**Directions:** Pictures are to be excluded. Please print only the lines from the one containing "The image size" through the end of the data, exactly as they appear.

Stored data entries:
**********

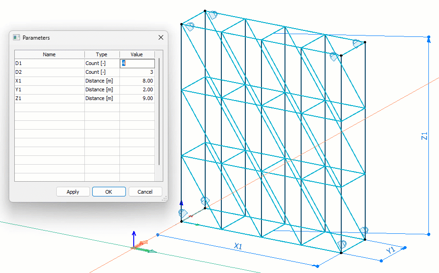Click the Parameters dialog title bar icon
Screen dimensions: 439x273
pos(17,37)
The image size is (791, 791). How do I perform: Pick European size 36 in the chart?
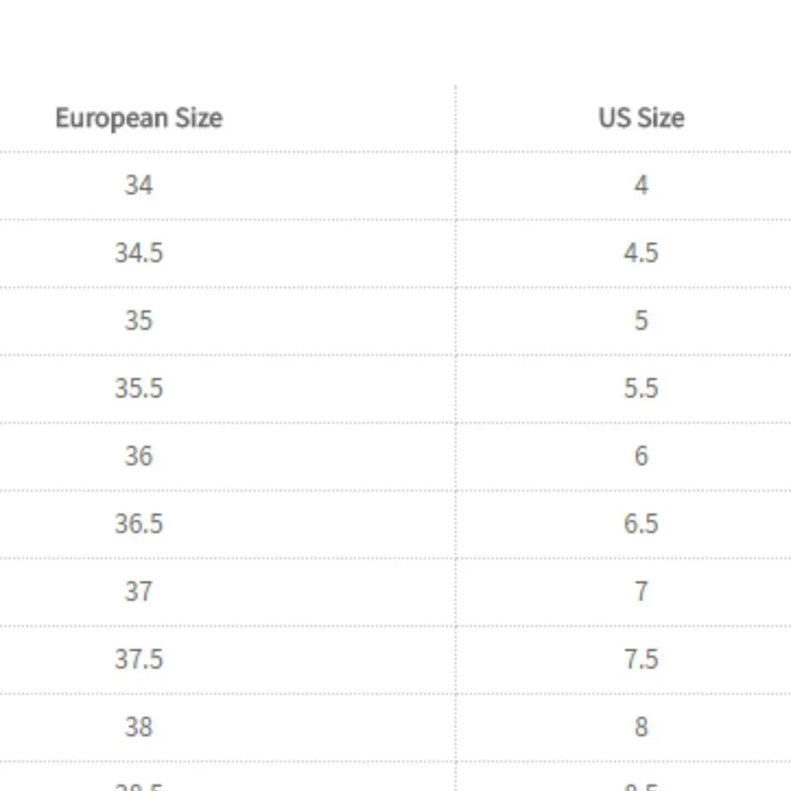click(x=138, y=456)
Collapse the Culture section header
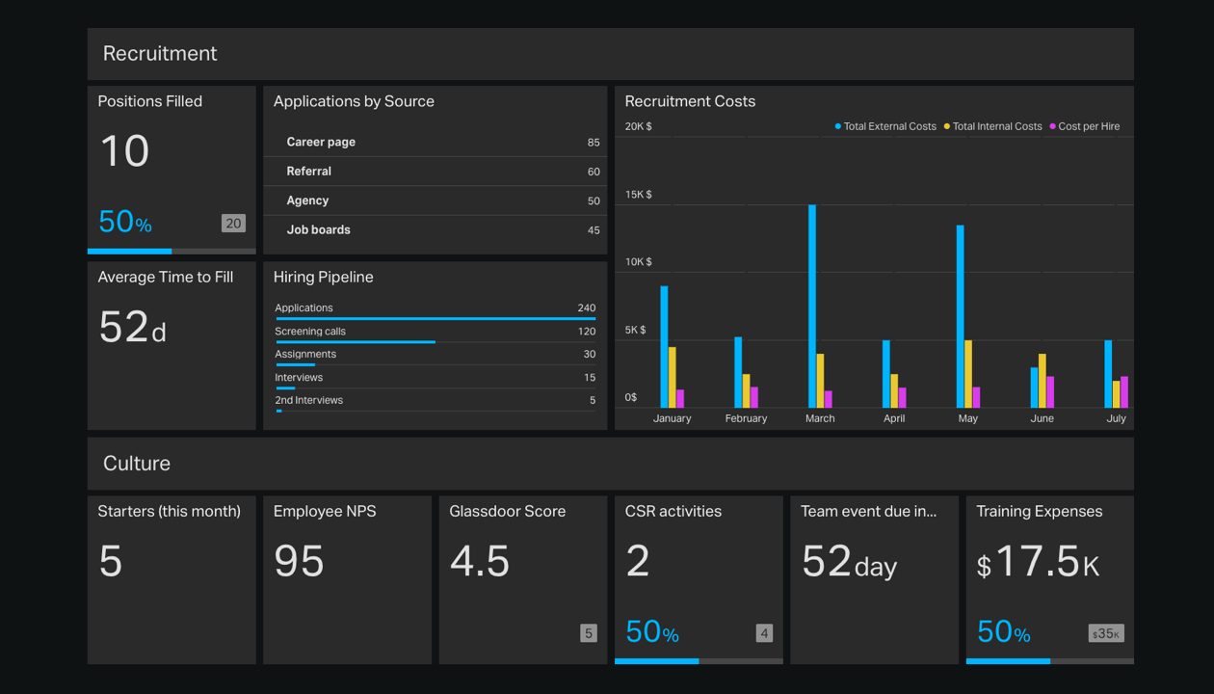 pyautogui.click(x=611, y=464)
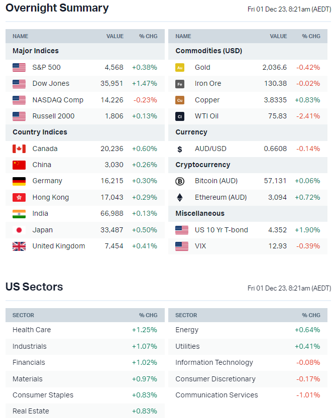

**********

**Response area:**
The image size is (791, 791). How do I perform: Pick European size 36 in the chart?
click(x=138, y=456)
Collapse the Culture section header
 pyautogui.click(x=611, y=464)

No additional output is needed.